**TASK PROMPT:**
Copy out each line in the listing below where the word "computer" appears.

▶

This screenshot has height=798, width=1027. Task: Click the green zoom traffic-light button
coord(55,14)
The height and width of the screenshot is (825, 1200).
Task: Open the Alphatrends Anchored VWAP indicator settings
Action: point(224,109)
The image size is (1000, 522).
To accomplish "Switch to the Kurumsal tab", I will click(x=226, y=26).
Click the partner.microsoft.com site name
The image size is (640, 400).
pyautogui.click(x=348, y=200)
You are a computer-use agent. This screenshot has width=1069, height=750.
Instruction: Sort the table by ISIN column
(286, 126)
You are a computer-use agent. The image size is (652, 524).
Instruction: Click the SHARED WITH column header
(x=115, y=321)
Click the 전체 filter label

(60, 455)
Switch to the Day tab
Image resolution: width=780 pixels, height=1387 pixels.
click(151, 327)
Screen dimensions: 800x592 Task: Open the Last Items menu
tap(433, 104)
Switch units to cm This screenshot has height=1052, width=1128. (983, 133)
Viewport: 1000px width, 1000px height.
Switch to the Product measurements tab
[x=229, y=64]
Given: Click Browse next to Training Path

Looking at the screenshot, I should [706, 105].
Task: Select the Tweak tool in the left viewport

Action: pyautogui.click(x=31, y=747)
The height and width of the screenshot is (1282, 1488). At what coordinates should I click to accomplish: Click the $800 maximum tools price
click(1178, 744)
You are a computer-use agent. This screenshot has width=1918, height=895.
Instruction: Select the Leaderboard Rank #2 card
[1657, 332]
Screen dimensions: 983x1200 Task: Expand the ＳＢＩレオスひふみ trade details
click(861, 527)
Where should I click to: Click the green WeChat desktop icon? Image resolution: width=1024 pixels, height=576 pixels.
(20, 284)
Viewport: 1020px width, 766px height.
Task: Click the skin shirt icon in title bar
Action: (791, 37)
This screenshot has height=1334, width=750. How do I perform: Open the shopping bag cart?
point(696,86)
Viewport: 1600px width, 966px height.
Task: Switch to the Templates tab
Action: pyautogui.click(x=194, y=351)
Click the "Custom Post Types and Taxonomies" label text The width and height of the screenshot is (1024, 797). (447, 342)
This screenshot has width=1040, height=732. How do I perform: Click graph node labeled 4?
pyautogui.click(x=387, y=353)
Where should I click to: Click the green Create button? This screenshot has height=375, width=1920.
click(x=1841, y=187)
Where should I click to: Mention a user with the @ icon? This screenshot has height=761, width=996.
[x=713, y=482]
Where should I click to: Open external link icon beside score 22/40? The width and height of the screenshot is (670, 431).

◀

**TASK RESPONSE:**
You are a computer-use agent. This screenshot has width=1069, height=750.
You are a computer-use agent. The image size is (652, 524).
You are a computer-use agent. This screenshot has width=1918, height=895.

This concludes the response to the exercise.